= RECORDS TO USE =
______________________________
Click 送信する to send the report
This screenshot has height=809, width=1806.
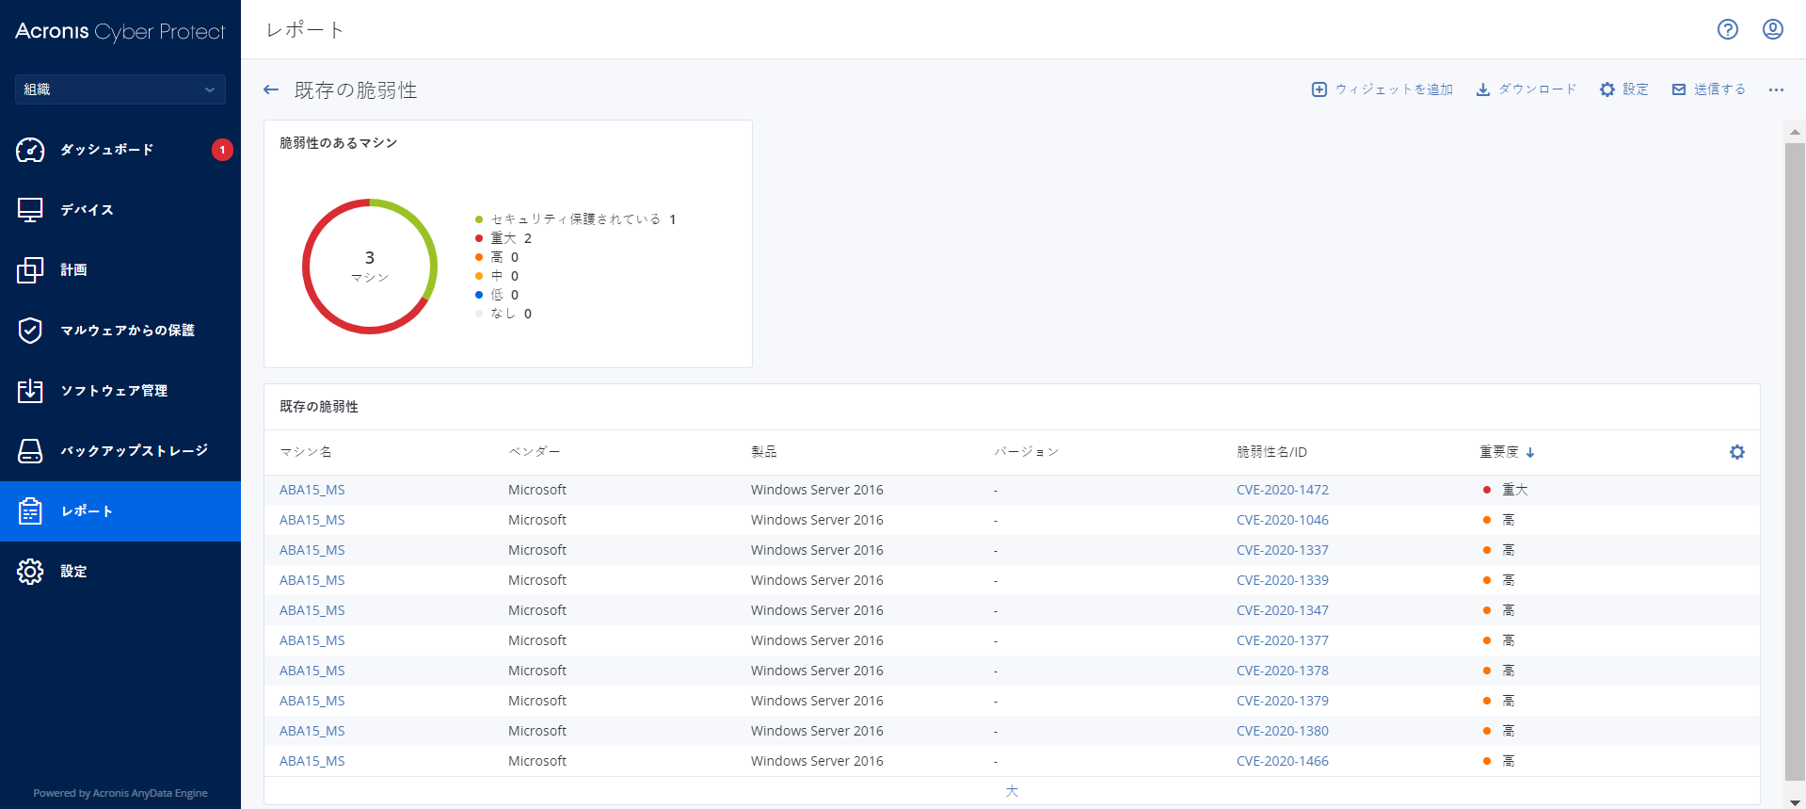click(1708, 89)
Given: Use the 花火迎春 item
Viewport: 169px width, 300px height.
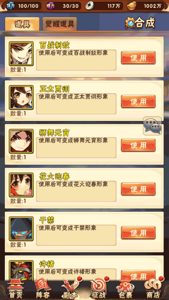Looking at the screenshot, I should (138, 189).
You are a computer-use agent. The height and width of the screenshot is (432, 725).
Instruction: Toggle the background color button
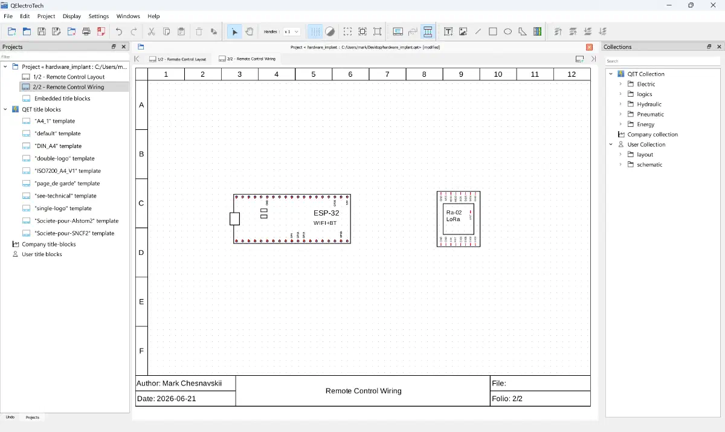click(x=330, y=31)
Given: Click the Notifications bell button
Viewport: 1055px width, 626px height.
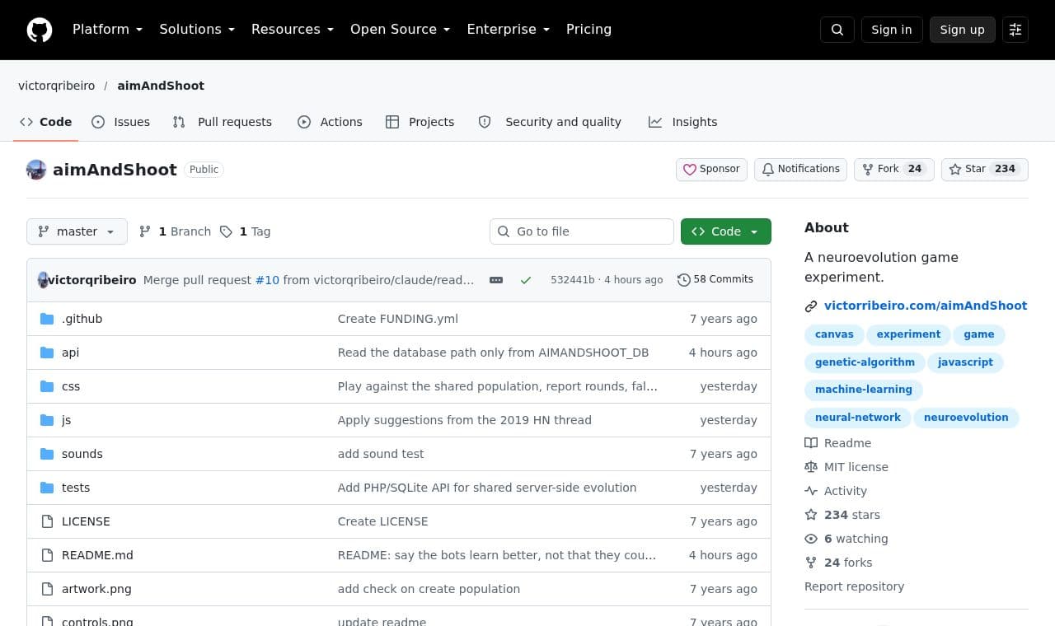Looking at the screenshot, I should (x=800, y=169).
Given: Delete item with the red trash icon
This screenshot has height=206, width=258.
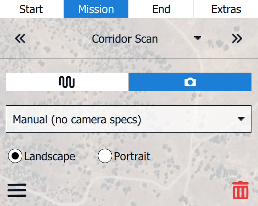Looking at the screenshot, I should [x=240, y=190].
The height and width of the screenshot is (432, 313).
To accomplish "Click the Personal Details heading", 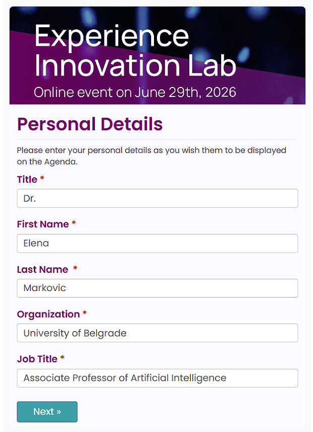I will (90, 124).
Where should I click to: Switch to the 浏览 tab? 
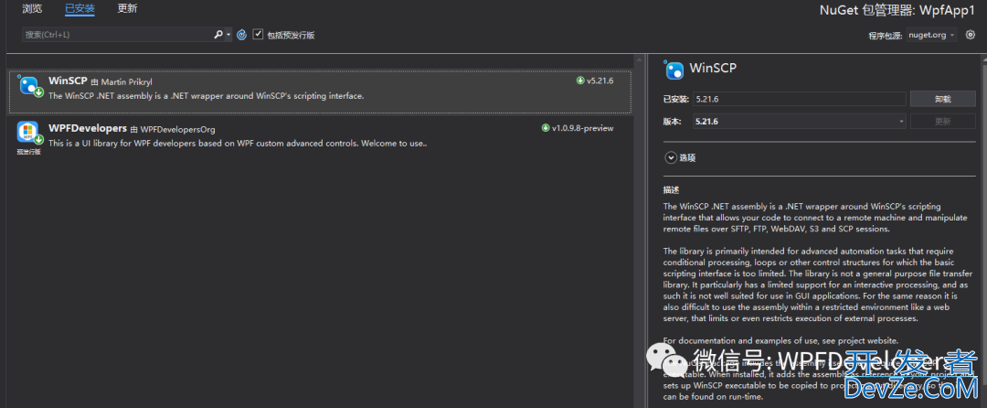[x=32, y=9]
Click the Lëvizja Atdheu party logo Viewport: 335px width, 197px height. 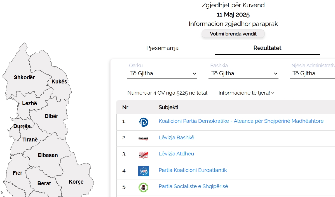pyautogui.click(x=143, y=155)
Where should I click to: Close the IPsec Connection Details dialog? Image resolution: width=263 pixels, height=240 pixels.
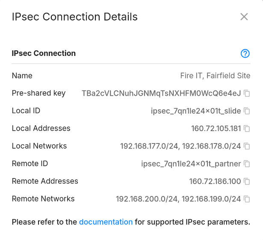click(244, 17)
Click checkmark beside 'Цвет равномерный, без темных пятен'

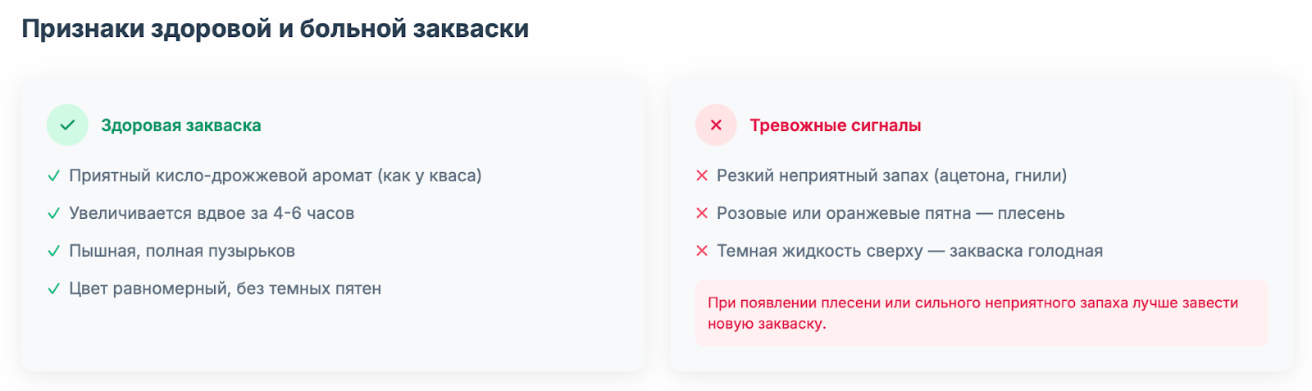pos(53,289)
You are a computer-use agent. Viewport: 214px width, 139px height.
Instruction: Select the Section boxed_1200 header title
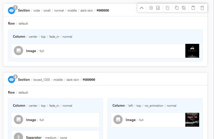point(24,80)
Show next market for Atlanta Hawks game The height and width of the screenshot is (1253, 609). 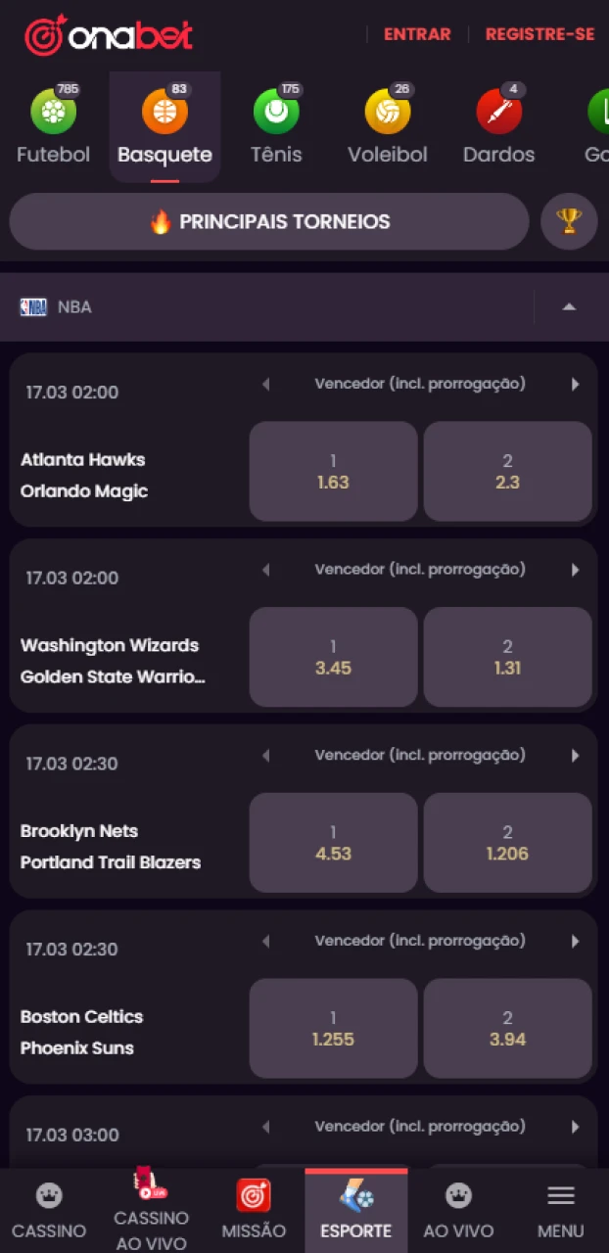click(576, 384)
______________________________
= ACTIVITY =
With the pictures omitted, print the lines above exactly, beginning at the line with "You are a computer-use agent. The" and going on through the line with "Given: Click the Notifications bell button".

= EXERCISE RESPONSE =
You are a computer-use agent. The height and width of the screenshot is (432, 725).
Instruction: Toggle the background color button
click(x=330, y=31)
Given: Click the Notifications bell button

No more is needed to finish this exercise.